(Text excerpt):
The advent of music platformisation has altered the industry’s approach to humanitarian and advocacy efforts. While celebrity-driven humanitarianism remains prevalent, platforms like Bandcamp—described by Hesmondhalgh et al. (2019) as quasi-platforms—give musicians both a way to sustain their careers and a direct avenue to engage in advocacy through the sale of digital and physical music, as well as merchandise. This sets it apart from massive conglomerates like Spotify, and larger platforms such as SoundCloud, which is gradually embracing the economic model of streaming giants. Suárez (2012) maintains that smaller entities are more likely to advocate for social justice and lend legitimacy to nonprofits working for social change. Bandcamp’s model reflects this perspective, with independent musicians and labels collaborating with relief NGOs to raise funds for humanitarian crises and show solidarity.
Several characteristics render Bandcamp particularly well suited to these endeavours, foremost among which is its commitment to an independent ethos. This resonates with independent musicians who seek to distance themselves from the corporate frameworks that dominate the mainstream music industry—a sector notorious for failing to adequately compensate artists for their labour. The producer-oriented platform endorses a moral economy, where consumer interests converge with musicians’ welfare (Hesmondhalgh et al., 2019; Rogès, 2024), thus appealing more to niche audiences than to the mass market. Appadurai’s (2012) theory of “the social life of commodities” is relevant here: a commodity’s value arises from the social interactions and exchanges that shape it. In the context of Bandcamp fundraisers, the value of music as a commodity is not solely anchored in the artistic work itself but extends to the causes that it endorses and the bonds it establishes between audiences and humanitarian initiatives.
Since October 2023, there has been a notable proliferation of art- and music-based fundraisers for Gaza, with strong engagement from the Bandcamp community, in response to the escalating humanitarian crisis precipitated by the large-scale Israeli bombardment and the total siege of the territory. This essay explores how cultural production through fundraising on Bandcamp creates social and economic value within the digital platform economy, amidst the complexities of digital activism and humanitarianism, and the commodification of suffering. Using distant reading and sentiment analysis, the study examines the rhetorical appeals in 30 record-label fundraisers published between October 2023 and October 2024. It also probes the degree to which these fundraisers reinforce traditional media-driven humanitarian paradigms akin to those epitomised by Band Aid, and where they challenge and deconstruct these established traditions.
Methodology
The study integrates quantitative research methods with qualitative analysis of the derived data. It implements a distant reading algorithm, written in Python, to process textual data from 30 Bandcamp record-label pages, utilising the Natural Language Toolkit (NLTK) library, which offers a suite of tools for natural language processing (NLP). This statistical approach corresponds well with the complex and manifold nature of the fundraisers’ discourses (advocacy, promotion, genre-specific language). It enables the exploration of the corpus through a more ecologically valid lens that provides an objective measure of key metrics and minimises the impact of human intuition and subjectivity (Allen et al., 2020: 5), thus enhancing data reliability.

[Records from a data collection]
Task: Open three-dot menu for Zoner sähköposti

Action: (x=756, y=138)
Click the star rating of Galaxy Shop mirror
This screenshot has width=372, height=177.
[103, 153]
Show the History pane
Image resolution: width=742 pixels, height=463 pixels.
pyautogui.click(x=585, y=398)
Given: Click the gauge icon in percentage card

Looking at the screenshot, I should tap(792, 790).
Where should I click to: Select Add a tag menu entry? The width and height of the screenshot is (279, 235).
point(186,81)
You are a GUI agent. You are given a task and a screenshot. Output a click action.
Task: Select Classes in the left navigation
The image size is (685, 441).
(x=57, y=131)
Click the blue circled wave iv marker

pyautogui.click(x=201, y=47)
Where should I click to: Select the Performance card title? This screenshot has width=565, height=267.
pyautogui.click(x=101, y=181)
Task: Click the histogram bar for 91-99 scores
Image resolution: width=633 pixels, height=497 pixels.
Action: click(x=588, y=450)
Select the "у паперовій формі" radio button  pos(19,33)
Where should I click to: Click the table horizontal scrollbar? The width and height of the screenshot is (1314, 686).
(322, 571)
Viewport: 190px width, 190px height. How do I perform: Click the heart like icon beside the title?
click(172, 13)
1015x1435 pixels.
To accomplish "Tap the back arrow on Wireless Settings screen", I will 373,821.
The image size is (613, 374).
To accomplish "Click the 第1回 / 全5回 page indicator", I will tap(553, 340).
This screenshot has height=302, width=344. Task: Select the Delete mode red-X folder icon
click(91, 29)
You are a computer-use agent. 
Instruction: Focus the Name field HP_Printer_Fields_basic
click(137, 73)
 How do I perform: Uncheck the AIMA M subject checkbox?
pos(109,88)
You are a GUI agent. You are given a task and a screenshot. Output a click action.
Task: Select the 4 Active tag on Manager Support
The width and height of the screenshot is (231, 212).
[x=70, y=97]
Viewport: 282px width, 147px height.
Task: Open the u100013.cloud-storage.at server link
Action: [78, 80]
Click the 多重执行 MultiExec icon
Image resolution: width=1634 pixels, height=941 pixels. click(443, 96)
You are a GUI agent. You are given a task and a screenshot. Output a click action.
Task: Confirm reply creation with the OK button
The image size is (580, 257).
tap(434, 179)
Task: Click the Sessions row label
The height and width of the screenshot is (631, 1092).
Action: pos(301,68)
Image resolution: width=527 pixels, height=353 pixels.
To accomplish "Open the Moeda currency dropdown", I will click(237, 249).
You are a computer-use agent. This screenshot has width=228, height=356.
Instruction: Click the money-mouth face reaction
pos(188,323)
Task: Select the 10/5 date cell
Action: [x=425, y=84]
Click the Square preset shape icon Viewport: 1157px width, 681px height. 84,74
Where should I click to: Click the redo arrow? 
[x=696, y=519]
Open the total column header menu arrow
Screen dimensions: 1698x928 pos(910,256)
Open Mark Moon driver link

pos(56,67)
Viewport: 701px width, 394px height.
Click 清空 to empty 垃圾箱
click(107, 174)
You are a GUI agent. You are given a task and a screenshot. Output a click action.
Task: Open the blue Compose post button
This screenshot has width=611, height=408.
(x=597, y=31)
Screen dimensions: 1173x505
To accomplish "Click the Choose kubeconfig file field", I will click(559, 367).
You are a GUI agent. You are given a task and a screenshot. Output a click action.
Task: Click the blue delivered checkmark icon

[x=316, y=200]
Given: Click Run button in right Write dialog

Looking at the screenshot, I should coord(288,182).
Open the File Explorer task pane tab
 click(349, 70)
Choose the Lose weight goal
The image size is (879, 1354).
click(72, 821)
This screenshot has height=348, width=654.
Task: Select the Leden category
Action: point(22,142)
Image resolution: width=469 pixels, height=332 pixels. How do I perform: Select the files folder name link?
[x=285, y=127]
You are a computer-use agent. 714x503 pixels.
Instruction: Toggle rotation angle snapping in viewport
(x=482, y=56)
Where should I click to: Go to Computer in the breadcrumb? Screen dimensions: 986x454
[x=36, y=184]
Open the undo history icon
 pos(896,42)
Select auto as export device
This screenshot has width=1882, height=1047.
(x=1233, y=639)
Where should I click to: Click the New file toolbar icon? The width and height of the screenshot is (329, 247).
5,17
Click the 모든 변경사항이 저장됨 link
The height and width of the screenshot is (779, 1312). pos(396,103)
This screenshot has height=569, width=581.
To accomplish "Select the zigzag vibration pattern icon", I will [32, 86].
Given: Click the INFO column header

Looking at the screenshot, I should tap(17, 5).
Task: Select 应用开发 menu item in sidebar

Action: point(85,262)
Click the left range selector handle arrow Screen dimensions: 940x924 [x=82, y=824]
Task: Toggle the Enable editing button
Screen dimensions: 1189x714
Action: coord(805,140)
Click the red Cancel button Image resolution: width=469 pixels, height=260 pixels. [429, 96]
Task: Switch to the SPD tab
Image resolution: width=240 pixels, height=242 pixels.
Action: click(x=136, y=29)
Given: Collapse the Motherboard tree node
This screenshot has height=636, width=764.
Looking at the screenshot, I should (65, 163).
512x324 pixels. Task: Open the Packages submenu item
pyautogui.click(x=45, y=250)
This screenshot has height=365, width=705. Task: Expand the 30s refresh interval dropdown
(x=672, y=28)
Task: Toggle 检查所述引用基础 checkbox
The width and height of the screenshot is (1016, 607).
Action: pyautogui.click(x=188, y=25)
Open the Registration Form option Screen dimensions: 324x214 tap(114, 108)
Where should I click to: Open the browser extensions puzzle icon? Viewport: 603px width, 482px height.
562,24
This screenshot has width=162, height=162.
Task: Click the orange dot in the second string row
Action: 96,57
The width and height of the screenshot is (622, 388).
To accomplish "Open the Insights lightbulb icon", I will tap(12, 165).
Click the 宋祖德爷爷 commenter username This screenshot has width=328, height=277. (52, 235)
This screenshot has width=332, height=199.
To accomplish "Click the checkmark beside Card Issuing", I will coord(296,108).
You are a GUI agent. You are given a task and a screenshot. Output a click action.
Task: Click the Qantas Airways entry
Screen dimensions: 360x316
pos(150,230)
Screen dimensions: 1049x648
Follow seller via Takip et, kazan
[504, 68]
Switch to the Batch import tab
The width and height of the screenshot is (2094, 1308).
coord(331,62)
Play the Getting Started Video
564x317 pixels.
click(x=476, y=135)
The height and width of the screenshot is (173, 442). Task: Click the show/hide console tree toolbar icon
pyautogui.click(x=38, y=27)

(Work instructions):
A) Repeat the passage of the Bandcamp fundraisers text starting at "Methodology" and ending at "enhancing data reliability.".
B) According to the Bandcamp fundraisers text, how many record-label fundraisers does the study examine, and over what period were they published?
C) Supply the next part of the text on Bandcamp fundraisers for Gaza, picking up after its final sentence.
None of the data above is required for what comes next.

(Responses to the tasks):
A)
Methodology
The study integrates quantitative research methods with qualitative analysis of the derived data. It implements a distant reading algorithm, written in Python, to process textual data from 30 Bandcamp record-label pages, utilising the Natural Language Toolkit (NLTK) library, which offers a suite of tools for natural language processing (NLP). This statistical approach corresponds well with the complex and manifold nature of the fundraisers’ discourses (advocacy, promotion, genre-specific language). It enables the exploration of the corpus through a more ecologically valid lens that provides an objective measure of key metrics and minimises the impact of human intuition and subjectivity (Allen et al., 2020: 5), thus enhancing data reliability.

B) It examines 30 record-label fundraisers published between October 2023 and October 2024.

C)
NLP facilitates the extraction of insights from large text datasets, like Bandcamp fundraisers, through techniques such as sentiment analysis, topic detection, and recognition of named entities and relationships within texts (Kibble, 2013). The algorithm tokenises the text into individual words, removes common stopwords, and counts word frequencies. With the NLTK library as a foundation, additional algorithms were devised to conduct bigram analysis, identifying word correlations through the detection of frequently co-occurring word pairs, in addition to sentiment analysis.
Charts and maps serve as the primary visualisation methods. Knowledge visualisation effectively communicates research to the public, supports integrated learning on complex problems, and nurtures relational perception (Boehnert, 2016). Python code is used to map the locations of record labels involved in fundraising for Gaza by assigning geographic coordinates and continent-based colours. The data is dynamically visualised on a Folium map to display location frequencies, while word frequencies, bigrams, and sentiment analysis are visualised through bar charts generated by Matplotlib.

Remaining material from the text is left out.